Gálatas 2.
Na carta aos Gálatas, Paulo defende a pureza do evangelho da graça contra o legalismo judaico. Muitos judeus cristãos estavam exigindo que os gentios se circuncidassem para serem salvos. Paulo responde com firmeza, mostrando que a salvação é pela fé em Jesus Cristo, e não por obras da Lei.
Tito era um cristão grego convertido, um dos companheiros mais próximos de Paulo. Sua presença em Jerusalém foi estratégica. Paulo o levou como exemplo vivo da obra de Deus entre os gentios, sem as práticas da Lei mosaica. Tito era salvo, cheio do Espírito, e ainda assim incircunciso — provando que a fé era suficiente.

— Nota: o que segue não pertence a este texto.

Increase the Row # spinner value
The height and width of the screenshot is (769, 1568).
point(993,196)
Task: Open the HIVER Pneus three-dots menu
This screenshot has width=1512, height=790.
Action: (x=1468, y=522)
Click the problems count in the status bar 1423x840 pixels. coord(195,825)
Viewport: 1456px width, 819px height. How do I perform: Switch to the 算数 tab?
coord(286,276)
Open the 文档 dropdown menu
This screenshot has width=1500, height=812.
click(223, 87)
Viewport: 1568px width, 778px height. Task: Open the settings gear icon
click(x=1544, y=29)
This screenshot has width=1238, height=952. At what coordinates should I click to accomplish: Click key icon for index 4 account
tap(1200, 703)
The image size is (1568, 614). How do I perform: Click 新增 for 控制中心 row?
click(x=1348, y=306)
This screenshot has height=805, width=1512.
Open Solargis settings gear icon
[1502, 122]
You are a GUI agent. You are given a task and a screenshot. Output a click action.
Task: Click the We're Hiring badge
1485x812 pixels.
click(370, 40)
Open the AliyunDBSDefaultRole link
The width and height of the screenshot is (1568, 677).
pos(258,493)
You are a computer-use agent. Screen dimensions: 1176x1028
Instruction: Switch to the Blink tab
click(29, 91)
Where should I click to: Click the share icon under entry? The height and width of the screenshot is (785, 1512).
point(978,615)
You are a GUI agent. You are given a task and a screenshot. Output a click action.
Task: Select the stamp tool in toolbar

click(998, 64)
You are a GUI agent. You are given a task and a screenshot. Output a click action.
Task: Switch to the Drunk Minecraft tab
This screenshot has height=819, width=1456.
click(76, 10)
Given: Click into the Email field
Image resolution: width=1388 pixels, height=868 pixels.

A circuncisão era o sinal da aliança judaica, mas com a vinda de Cristo, a nova aliança foi estabelecida pela fé e não por rituais. Paulo não permitiu que Tito fosse circuncidado para não ceder aos falsos irmãos infiltrados, que tentavam impor regras humanas à salvação. Assim, Paulo protegeu a liberdade cristã.
Ao dizer que Tito não foi "constrangido", Paulo mostra que a decisão foi intencional: ele resistiu à pressão religiosa. Isso ensina que o evangelho verdadeiro precisa ser defendido contra qualquer tipo de acréscimo legalista. Não é necessário fazer obras da lei para ser aceito por Deus — apenas crer em Cristo.
A salvação não depende de tradições religiosas, mas da fé em Jesus.
Devemos rejeitar qualquer imposição humana que comprometa a liberdade em Cristo.
Como Paulo, precisamos discernir quando algo ameaça a verdade do evangelho.
Tito, sendo grego e não circuncidado, tornou-se um símbolo da liberdade que temos em Cristo. A salvação é pela fé, sem rituais ou tradições da Lei. Em Gálatas 2.3, aprendemos que não devemos permitir que regras humanas limitem o poder da graça de Deus.